Full Description | The Fairmead Groundwater Resilience Project, led by the County of Madera and their nonprofit partners, is designing and developing a plan for implementing a groundwater resilience project involving groundwater recharge and/or land repurposing efforts within the severely disadvantaged community of Fairmead, to buffer this area from the water security impacts of climate-induced drought.
The Fairmead Groundwater Resilience Project will improve local and regional resilience to drought and climate change, including water quality and subsidence impacts that worsen with drought. In addition to improving groundwater resources, this project will attempt to incorporate other climate resilience benefits, such as reducing local flood risk, enhancing valuable habitat, and improving outdoor spaces for public health.

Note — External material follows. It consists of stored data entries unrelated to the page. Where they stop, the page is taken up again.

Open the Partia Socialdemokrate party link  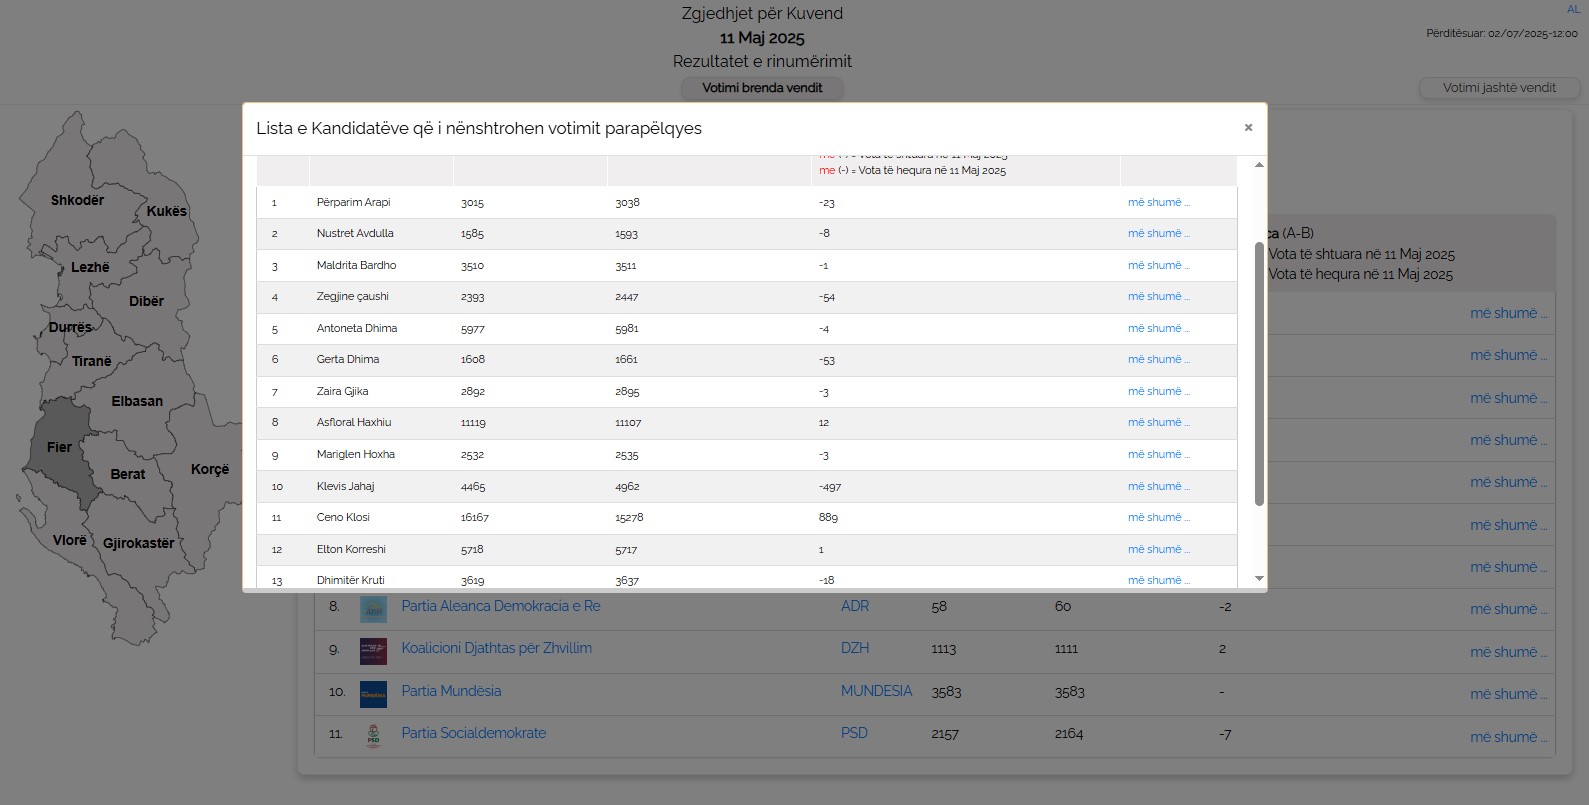[473, 733]
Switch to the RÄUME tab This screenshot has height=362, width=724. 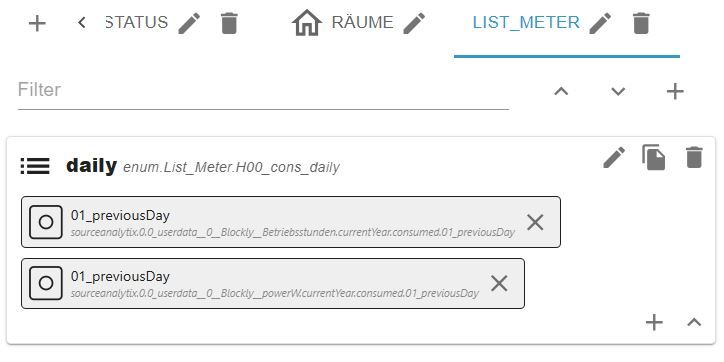(343, 23)
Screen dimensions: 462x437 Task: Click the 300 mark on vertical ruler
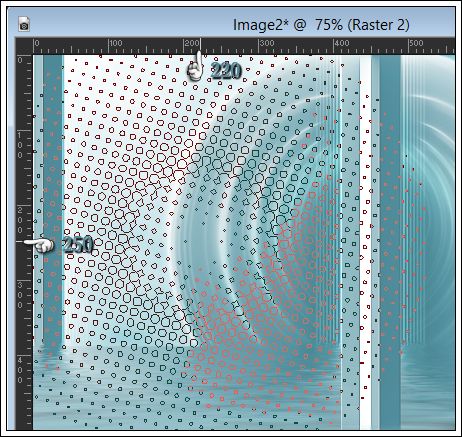coord(20,295)
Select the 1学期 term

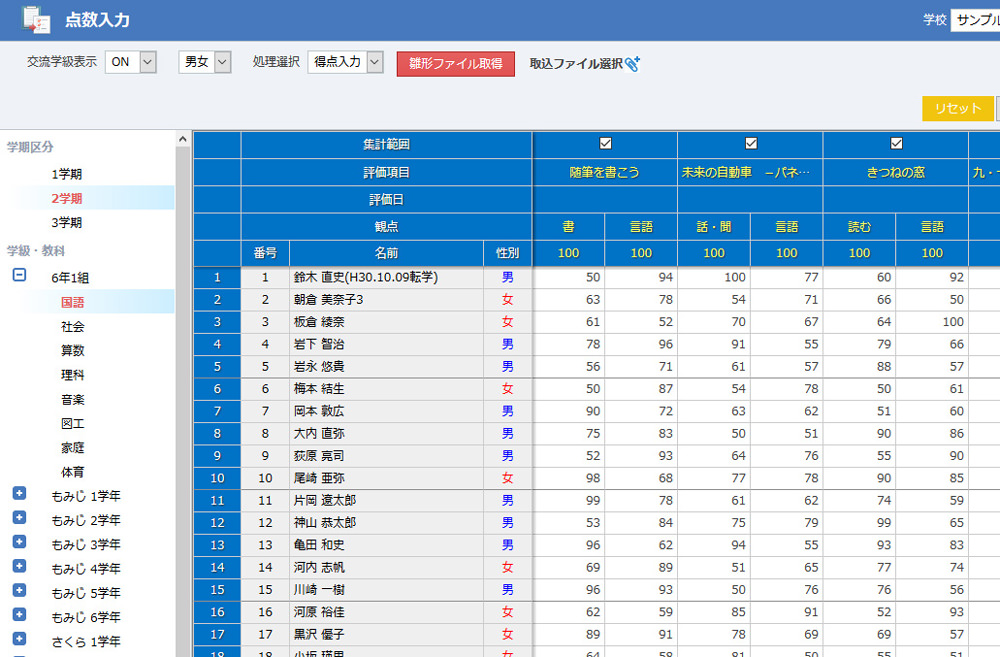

The project team is working with the community and landowners to identify multiple benefit opportunities to repurpose land, including but not limited to restoring habitat and floodplains, creating pollinator habitat, converting to dryland farming or cover crops, switching from irrigated agriculture to rangeland, and creating parks or community recreation areas. This unique and urgently needed project combines private, public, community, environmental justice and environmental interests to co-develop projects for climate resilience, drinking water protection, ecosystem benefits, and flood mitigation. This project will demonstrate how unincorporated and disadvantaged communities can effectively address these threats at the local level.